----- Supplied records -----

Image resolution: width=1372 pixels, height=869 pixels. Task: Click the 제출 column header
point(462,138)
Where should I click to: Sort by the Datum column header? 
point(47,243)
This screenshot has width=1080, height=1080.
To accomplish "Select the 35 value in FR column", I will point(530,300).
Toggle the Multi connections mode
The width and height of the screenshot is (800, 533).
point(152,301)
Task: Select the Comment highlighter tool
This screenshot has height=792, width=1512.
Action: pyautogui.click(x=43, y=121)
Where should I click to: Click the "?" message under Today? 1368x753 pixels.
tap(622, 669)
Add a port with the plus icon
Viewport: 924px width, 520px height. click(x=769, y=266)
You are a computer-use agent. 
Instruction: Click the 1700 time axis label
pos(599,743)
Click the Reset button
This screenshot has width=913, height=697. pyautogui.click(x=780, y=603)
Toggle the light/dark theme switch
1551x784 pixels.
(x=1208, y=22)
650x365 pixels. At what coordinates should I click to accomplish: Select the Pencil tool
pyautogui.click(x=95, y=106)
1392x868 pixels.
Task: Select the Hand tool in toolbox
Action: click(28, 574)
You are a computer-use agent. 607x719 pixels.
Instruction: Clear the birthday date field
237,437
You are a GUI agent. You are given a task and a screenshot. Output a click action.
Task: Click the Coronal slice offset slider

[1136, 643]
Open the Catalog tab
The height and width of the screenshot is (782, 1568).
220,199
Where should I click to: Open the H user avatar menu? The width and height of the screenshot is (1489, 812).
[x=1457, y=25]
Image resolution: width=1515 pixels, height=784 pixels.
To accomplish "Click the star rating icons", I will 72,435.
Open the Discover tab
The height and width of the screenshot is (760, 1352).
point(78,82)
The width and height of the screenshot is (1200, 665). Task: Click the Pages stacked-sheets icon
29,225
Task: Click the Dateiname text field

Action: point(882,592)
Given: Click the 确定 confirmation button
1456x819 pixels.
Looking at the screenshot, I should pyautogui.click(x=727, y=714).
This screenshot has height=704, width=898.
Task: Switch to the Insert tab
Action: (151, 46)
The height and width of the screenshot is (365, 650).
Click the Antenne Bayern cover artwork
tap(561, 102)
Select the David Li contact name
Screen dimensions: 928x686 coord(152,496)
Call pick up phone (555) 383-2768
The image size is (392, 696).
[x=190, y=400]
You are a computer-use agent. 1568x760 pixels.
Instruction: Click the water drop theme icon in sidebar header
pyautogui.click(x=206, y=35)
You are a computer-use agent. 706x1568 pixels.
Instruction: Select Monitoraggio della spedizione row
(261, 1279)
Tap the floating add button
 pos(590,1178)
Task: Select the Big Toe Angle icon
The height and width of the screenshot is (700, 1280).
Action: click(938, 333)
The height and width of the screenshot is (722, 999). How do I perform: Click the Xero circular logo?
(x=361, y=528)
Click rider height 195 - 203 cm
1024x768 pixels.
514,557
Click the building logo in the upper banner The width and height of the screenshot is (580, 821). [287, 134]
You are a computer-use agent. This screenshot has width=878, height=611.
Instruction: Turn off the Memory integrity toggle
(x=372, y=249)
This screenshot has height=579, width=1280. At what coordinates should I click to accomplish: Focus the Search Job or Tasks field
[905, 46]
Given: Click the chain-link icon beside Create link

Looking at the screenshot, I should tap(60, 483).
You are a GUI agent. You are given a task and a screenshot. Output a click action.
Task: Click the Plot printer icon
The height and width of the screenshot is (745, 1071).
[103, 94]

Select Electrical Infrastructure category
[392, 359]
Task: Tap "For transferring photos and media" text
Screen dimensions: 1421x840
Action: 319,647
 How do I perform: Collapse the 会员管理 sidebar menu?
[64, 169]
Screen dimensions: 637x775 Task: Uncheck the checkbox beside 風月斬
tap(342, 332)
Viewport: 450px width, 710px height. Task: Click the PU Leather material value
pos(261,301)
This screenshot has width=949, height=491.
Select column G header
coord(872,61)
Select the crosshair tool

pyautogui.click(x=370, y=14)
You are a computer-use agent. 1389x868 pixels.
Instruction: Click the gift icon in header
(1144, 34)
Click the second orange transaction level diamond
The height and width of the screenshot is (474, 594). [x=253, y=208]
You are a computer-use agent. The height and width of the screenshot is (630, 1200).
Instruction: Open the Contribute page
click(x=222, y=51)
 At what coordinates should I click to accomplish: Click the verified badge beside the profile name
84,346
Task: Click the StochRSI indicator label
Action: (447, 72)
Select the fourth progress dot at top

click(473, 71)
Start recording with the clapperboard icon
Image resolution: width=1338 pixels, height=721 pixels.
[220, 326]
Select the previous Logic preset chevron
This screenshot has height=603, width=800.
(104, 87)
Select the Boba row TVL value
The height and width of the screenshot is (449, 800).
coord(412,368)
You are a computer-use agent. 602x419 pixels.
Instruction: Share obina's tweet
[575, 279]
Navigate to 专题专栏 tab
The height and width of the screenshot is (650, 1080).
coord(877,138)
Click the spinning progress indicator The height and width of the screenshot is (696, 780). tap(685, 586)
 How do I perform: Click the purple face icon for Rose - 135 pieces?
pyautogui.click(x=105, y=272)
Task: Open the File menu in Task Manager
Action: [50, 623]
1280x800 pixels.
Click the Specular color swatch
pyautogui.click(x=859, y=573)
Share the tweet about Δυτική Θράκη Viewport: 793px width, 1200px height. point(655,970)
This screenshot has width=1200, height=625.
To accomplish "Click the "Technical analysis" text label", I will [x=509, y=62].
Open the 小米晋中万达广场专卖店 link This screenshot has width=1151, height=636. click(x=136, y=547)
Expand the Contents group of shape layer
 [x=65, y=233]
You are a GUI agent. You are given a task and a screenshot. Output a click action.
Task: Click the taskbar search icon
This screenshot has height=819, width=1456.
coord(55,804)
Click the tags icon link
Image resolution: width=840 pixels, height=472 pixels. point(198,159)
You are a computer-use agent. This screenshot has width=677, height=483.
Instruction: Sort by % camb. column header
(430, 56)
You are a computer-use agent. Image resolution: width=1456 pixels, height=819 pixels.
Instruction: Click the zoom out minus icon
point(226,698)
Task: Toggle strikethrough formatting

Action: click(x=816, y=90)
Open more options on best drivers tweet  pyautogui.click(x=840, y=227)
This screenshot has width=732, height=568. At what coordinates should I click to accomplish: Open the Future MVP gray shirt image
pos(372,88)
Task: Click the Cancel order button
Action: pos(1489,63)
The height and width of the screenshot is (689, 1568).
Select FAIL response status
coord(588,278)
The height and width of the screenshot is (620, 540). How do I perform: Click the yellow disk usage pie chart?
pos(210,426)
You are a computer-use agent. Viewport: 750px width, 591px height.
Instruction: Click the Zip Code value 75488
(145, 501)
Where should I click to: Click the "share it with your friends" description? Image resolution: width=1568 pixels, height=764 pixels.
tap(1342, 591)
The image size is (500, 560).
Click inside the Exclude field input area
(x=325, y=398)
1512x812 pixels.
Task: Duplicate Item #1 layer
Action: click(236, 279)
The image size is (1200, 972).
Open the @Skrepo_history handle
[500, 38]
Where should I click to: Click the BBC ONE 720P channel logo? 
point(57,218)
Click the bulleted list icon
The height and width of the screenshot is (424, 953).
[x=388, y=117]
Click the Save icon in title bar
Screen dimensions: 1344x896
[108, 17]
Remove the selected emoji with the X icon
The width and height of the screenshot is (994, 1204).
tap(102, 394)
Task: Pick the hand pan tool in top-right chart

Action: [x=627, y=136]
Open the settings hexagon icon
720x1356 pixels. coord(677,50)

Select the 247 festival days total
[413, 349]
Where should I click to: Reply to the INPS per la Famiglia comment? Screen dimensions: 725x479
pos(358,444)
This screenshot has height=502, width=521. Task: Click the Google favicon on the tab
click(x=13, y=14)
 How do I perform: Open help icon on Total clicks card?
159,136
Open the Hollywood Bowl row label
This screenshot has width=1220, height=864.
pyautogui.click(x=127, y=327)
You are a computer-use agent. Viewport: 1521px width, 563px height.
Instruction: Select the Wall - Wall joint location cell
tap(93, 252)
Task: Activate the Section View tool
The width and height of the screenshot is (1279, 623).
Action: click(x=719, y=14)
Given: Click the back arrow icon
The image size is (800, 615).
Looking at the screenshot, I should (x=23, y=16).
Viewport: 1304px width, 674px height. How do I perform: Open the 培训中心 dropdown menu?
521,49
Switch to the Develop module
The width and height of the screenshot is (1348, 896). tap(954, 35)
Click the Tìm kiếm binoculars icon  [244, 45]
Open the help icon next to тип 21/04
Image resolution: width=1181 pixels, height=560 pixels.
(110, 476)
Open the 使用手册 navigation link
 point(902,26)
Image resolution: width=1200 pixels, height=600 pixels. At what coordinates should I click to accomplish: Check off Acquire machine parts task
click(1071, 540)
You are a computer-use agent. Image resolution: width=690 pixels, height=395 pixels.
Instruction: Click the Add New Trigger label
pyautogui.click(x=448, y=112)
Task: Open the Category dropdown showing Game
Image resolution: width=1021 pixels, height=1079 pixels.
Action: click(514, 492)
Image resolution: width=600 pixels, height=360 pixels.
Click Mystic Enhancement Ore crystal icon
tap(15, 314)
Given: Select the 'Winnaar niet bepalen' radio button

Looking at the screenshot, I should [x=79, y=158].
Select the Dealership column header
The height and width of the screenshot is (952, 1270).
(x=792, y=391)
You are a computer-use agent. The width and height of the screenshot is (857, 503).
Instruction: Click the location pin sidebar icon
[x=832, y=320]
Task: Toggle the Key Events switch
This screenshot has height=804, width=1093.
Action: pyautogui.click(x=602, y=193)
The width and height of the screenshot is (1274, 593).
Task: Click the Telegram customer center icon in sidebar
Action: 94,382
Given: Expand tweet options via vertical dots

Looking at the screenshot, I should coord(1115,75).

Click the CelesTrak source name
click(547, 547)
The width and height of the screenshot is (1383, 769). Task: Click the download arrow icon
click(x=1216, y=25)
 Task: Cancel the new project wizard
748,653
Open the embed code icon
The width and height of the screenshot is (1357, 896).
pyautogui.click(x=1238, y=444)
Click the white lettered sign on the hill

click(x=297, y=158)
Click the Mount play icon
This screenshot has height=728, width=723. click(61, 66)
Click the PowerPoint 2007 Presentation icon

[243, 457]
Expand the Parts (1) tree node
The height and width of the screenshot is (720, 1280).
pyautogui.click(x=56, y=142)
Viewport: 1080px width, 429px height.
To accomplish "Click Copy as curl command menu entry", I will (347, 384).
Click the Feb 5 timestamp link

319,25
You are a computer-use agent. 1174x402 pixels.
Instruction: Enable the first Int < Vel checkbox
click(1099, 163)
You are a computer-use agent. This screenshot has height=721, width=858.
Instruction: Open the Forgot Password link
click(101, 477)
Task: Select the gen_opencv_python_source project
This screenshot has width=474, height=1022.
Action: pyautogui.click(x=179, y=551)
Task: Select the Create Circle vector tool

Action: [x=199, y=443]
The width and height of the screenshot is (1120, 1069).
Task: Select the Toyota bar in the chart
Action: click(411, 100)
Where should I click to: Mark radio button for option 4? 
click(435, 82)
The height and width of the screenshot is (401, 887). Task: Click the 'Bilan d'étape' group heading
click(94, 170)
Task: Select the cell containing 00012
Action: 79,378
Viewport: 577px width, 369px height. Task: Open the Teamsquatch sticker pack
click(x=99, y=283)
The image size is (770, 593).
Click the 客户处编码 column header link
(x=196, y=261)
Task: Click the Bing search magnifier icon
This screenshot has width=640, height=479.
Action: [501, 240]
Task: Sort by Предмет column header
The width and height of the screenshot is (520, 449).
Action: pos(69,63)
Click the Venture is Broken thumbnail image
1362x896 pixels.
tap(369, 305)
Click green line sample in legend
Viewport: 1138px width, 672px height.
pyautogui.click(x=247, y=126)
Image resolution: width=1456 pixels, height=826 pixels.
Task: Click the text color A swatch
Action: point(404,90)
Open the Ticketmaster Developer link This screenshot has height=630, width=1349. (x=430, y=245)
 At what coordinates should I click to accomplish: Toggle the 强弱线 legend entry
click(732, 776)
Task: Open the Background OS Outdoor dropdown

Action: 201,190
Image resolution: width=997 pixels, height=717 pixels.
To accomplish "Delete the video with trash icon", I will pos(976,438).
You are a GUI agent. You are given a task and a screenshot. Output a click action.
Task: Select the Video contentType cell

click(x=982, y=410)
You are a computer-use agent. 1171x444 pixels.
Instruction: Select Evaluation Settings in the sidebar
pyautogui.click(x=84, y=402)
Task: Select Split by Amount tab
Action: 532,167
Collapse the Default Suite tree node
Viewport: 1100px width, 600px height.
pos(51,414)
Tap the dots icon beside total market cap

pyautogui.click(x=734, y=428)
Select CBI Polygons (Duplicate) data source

-----

Description of the task
Could you restate word for word the lines above from the one containing "At what coordinates should I click to accomplish: Toggle" through the one containing "You are a computer-use agent. 1171x444", both included, and nothing else?

Answer to the exercise
 At what coordinates should I click to accomplish: Toggle the 强弱线 legend entry
click(732, 776)
Task: Open the Background OS Outdoor dropdown

Action: 201,190
Image resolution: width=997 pixels, height=717 pixels.
To accomplish "Delete the video with trash icon", I will pos(976,438).
You are a GUI agent. You are given a task and a screenshot. Output a click action.
Task: Select the Video contentType cell

click(x=982, y=410)
You are a computer-use agent. 1171x444 pixels.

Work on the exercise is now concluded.